En résumé
- La sénatrice Cynthia Lummis a exhorté les banques traditionnelles à considérer les pièces stables comme une opportunité commerciale plutôt que de résister.
- Les banques et les coopératives ont averti que les récompenses stables pourraient déclencher une fuite des dépôts des comptes traditionnels.
- Le PDG de Coinbase, Brian Armstrong, a retiré son soutien au projet de loi en invoquant des désaccords sur les dispositions relatives aux performances du stablecoin.
Jeudi, la sénatrice Cynthia Lummis (R-WY) a exhorté les banques traditionnelles à adopter les pièces stables et à considérer les actifs numériques comme une opportunité commerciale, rejetant l'opposition du secteur bancaire qui a bloqué le projet de loi sur la structure du marché de la cryptographie.
« J'aimerais voir les banques adopter cela au lieu d'y résister », a déclaré Lummis lors d'une conférence entretien avec le présentateur Entreprise de renard Maria Bartiromo, soulignant que le pièces stables Ils donneraient aux banques « un tout nouveau produit financier qu’elles pourraient proposer à leurs clients ».
L'opposition survient alors que les négociations sur le projet de loi sur la structure du marché se poursuivent stagnantles banques et les coopératives de crédit avertissant les sénateurs que les récompenses stables pourraient déclencher une fuite des dépôts des comptes traditionnels, en particulier dans les banques communautaires qui dépendent de dépôts stables pour les prêts locaux.
L'analyste des actifs numériques Nic Puckrin, co-fondateur de Coin Bureau, a déclaré Décrypter que les retards persistants représentent « un véritable décrochage » qui maintiendra « un plafond sur les prix des actifs numériques avant que toute turbulence géopolitique ne soit prise en compte ».

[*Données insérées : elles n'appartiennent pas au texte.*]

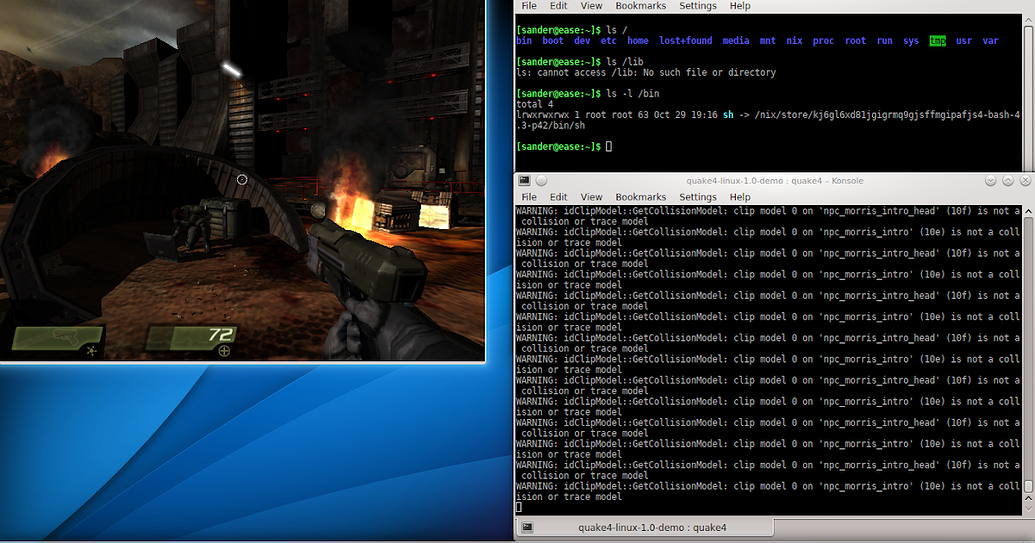This screenshot has width=1035, height=543.
Task: Click the Konsole terminal icon in the quake4 title bar
Action: [x=524, y=180]
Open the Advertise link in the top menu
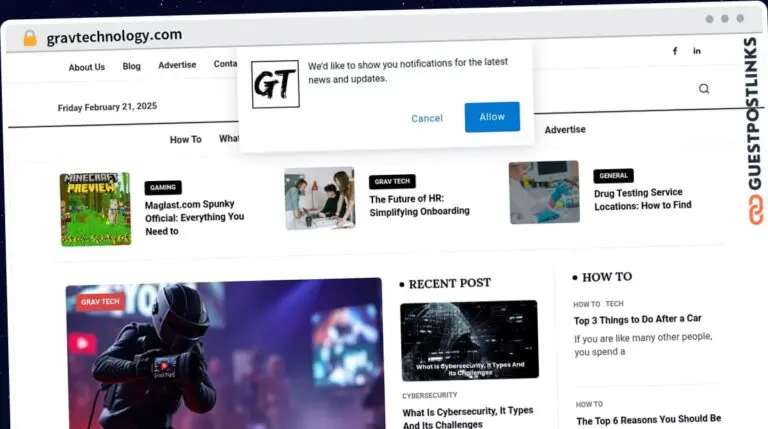The width and height of the screenshot is (768, 429). pos(177,65)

Il a ajouté que les pièces stables ont une « importance stratégique » dans un contexte de faiblesse du dollar, les qualifiant de « porte dérobée pour renforcer le dollar », même en période de tensions géopolitiques et macroéconomiques.
« Quelle que soit la baisse, il est clair que les pièces stables continueront d'être un concurrent des dépôts bancaires », a ajouté Puckrin. « À part une interdiction complète de toute forme de récompense, il y a peu de choses qui peuvent arrêter cela. »
Lummis, président du sous-comité des actifs numériques, a présenté les pièces stables comme une technologie fondamentalement conviviale pour le consommateur qui rendrait les services financiers « plus rapides et moins chers » pour les transactions nationales et internationales.
« L'argent peut être transmis sur la blockchain plus rapidement qu'en passant par les structures bancaires existantes », a déclaré Lummis à Bartiromo, tout en notant que les mécanismes de sécurité développés avec la Réserve fédérale protégeraient les utilisateurs.
L'annulation prévue de la révision du projet de loi sur la structure du marché est intervenue quelques heures seulement après le PDG de Coinbase, Brian Armstrong. retirer brusquement son soutien à la législation, citant des désaccords sur ses dispositions de performance en matière de stablecoin et avertissant que le projet serait pire que le statu quo.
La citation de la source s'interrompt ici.